* [WHAT YOU HAVE TO DO]: Please print the lines of the listing below unchanged, starting with the line containing "Where should I click to: Open the 32" and ending with the line containing "Action: [x=382, y=99]", both included. Print no other lines.

— Begin —

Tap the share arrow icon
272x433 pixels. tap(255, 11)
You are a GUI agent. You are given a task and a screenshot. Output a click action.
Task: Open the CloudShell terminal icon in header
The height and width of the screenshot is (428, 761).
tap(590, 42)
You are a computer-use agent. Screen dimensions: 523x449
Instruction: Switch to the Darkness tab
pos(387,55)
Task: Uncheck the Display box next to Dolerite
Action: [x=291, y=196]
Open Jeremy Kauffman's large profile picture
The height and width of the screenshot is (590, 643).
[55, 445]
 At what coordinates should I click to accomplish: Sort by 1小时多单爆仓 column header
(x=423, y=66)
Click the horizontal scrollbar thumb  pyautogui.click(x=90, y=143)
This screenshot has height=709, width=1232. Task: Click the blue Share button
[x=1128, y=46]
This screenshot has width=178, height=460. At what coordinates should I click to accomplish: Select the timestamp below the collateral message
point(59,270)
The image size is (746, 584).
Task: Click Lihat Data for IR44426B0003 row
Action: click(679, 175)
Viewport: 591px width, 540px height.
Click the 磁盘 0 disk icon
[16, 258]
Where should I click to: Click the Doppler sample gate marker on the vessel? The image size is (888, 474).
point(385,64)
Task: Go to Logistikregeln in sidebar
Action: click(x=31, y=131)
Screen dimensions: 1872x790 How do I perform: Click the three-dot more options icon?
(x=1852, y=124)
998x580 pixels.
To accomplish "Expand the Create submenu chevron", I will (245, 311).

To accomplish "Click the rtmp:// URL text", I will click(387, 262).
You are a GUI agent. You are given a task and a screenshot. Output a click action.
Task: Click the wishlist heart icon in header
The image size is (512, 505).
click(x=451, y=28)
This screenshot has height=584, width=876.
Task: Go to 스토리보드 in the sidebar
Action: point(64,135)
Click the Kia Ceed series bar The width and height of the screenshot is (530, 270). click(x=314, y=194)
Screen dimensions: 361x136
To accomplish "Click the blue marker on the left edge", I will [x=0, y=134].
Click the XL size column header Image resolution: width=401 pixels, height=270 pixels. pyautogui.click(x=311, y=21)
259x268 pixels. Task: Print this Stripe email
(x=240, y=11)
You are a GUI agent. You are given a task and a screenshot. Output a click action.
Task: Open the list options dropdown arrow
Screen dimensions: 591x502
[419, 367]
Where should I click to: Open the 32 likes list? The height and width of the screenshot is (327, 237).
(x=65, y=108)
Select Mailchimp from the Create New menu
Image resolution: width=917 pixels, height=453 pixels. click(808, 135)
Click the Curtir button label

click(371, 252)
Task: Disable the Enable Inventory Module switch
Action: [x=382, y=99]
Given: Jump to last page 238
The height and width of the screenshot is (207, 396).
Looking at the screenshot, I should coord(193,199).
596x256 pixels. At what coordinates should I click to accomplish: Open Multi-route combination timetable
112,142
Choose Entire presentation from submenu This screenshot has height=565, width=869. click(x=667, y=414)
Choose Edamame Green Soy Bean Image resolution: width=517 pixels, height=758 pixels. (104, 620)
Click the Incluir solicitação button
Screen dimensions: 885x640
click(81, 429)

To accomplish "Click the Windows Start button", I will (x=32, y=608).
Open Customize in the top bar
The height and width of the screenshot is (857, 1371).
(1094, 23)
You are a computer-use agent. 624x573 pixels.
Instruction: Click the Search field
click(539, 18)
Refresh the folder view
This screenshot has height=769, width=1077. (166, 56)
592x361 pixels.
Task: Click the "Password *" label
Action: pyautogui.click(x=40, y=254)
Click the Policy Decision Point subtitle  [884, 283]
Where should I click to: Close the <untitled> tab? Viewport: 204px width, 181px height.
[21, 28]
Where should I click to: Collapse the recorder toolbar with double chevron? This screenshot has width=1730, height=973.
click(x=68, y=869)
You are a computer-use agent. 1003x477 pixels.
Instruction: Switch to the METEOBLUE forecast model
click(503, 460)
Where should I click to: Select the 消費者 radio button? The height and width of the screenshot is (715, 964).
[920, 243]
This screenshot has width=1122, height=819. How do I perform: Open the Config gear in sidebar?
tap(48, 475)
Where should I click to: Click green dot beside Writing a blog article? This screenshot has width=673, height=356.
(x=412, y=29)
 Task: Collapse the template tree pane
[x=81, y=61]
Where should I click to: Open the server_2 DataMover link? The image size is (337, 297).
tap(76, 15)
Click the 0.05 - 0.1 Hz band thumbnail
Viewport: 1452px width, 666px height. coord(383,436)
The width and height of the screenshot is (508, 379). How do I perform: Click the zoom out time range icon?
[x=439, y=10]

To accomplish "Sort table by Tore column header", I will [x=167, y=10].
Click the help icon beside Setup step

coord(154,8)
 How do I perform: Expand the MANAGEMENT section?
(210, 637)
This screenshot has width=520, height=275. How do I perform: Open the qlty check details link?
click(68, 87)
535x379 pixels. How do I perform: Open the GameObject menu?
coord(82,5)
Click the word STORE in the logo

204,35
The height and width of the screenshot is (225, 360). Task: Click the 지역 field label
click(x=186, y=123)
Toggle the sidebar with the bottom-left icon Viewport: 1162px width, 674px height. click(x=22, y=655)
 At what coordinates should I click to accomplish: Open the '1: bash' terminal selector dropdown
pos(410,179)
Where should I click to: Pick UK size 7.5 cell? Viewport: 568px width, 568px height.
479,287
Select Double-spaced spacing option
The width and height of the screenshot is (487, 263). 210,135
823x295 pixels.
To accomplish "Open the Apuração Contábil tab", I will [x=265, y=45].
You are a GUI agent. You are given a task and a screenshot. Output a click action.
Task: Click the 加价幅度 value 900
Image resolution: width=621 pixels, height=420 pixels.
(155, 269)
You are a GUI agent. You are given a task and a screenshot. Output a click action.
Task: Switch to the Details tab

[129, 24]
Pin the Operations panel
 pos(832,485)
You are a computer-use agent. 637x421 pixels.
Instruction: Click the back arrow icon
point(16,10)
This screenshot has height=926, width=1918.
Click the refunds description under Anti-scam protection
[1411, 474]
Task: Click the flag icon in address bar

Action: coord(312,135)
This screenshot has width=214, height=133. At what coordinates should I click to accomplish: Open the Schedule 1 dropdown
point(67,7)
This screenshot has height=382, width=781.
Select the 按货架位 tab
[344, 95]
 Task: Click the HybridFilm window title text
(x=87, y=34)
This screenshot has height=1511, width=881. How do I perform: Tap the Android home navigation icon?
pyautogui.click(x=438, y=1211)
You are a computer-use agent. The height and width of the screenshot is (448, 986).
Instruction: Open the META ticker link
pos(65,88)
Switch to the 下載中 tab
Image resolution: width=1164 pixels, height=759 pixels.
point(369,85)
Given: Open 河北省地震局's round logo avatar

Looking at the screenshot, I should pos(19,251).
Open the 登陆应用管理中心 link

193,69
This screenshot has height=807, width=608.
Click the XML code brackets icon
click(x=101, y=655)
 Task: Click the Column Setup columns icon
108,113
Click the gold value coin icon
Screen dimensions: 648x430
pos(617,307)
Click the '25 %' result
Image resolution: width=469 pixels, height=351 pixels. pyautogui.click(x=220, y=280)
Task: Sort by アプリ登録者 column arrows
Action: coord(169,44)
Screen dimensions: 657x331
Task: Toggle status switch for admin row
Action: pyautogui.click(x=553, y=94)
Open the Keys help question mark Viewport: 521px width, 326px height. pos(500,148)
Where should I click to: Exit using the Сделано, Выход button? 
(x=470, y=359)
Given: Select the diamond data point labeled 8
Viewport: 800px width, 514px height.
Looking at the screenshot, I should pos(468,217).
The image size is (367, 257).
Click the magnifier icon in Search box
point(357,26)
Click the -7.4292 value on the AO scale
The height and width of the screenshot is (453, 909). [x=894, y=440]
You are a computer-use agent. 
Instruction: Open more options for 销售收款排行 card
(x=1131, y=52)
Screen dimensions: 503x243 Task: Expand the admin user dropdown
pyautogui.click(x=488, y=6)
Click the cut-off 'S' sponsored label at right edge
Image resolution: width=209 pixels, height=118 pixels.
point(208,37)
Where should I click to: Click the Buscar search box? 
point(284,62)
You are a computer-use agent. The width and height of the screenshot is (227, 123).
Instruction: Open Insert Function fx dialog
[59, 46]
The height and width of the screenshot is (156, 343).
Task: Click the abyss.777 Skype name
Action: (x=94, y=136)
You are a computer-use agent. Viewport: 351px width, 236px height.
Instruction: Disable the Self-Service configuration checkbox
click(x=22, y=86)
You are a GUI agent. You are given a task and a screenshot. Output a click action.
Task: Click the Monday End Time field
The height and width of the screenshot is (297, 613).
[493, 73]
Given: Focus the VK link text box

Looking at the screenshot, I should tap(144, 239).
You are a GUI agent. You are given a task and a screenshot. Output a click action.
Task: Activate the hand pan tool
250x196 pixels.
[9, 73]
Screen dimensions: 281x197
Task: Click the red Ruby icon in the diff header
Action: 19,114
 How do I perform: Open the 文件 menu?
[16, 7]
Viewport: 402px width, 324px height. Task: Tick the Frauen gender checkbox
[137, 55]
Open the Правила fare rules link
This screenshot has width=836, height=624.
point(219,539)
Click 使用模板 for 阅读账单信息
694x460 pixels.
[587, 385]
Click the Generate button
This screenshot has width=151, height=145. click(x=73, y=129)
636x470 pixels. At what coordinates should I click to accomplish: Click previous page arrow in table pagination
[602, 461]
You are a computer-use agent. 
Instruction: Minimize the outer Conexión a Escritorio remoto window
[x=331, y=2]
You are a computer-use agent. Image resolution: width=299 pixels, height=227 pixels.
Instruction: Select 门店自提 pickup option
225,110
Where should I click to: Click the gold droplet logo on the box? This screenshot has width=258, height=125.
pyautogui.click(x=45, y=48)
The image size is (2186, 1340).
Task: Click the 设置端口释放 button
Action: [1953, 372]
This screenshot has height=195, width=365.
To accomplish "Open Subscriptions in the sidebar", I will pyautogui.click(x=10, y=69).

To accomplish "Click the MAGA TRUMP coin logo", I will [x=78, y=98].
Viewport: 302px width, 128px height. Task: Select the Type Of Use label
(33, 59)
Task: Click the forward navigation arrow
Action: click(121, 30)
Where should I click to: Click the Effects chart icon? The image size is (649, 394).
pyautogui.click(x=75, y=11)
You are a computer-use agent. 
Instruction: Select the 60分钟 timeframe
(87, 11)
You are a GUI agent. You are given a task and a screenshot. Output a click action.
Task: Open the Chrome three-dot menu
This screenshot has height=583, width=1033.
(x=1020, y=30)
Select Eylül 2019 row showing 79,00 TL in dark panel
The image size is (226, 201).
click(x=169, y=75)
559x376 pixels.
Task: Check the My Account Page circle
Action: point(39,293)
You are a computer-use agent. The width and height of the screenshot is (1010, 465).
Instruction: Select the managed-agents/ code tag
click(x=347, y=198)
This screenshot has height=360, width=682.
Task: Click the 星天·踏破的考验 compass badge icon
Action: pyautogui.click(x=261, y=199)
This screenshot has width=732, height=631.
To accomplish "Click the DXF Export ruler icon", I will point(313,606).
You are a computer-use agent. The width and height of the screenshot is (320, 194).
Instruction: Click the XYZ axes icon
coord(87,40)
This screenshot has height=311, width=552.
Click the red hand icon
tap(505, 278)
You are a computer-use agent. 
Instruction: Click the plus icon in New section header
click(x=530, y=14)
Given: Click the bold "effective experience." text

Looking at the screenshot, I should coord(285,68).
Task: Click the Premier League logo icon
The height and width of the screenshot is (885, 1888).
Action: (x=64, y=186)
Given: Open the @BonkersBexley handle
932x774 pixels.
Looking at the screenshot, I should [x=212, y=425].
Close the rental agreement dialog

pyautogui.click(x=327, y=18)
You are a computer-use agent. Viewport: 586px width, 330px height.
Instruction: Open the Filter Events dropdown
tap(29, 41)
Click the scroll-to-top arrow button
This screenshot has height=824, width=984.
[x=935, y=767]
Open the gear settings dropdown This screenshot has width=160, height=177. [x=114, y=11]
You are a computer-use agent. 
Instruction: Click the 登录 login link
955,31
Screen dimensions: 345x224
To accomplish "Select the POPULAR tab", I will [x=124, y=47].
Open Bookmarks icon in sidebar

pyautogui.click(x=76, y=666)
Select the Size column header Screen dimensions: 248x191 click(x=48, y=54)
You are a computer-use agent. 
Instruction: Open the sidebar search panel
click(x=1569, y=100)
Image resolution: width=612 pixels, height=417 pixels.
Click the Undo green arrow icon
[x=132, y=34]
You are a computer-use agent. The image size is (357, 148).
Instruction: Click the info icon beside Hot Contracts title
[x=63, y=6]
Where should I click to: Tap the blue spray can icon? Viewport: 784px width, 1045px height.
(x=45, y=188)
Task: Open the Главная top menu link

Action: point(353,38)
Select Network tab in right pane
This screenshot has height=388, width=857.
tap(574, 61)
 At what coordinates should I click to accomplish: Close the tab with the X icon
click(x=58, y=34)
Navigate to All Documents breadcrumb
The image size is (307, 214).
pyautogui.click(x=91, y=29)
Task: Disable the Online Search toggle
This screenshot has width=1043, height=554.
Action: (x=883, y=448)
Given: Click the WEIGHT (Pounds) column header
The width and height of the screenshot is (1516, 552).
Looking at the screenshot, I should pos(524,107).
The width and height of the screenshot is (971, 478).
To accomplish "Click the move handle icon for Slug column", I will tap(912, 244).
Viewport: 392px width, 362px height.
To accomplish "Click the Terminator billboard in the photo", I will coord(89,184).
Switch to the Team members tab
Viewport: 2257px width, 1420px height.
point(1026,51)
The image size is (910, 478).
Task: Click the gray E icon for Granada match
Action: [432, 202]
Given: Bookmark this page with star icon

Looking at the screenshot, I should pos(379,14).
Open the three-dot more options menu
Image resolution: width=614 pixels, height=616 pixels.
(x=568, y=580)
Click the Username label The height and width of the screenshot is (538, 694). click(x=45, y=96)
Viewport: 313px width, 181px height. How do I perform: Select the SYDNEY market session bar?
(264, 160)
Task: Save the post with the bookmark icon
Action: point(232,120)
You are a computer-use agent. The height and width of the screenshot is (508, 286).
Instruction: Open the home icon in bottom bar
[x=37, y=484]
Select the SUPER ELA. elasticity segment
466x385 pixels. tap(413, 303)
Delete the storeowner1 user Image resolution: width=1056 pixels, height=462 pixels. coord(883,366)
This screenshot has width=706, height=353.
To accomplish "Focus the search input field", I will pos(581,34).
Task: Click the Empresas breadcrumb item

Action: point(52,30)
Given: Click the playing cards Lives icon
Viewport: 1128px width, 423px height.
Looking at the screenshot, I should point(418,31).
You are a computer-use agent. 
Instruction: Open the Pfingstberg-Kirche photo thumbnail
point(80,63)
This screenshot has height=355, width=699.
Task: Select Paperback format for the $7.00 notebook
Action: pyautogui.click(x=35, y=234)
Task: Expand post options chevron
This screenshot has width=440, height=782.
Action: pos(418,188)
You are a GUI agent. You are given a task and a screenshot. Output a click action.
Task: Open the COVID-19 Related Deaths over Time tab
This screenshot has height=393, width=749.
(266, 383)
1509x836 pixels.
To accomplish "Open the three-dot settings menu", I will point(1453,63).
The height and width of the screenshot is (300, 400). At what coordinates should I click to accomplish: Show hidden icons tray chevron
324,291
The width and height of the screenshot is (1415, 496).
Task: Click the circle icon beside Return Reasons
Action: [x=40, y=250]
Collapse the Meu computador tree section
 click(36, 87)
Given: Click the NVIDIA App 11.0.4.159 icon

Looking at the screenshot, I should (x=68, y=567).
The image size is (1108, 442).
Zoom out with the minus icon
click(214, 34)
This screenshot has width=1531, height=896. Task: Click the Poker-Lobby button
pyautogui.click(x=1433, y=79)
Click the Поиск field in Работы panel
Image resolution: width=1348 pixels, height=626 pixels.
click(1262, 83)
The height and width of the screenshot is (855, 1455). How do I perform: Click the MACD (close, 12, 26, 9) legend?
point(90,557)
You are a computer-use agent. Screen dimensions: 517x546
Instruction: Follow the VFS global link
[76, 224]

— End —

* [SOLUTION FOR THIS EXERCISE]:
Where should I click to: Open the 32 likes list? The height and width of the screenshot is (327, 237).
(x=65, y=108)
Select Mailchimp from the Create New menu
Image resolution: width=917 pixels, height=453 pixels. click(808, 135)
Click the Curtir button label

click(371, 252)
Task: Disable the Enable Inventory Module switch
Action: [x=382, y=99]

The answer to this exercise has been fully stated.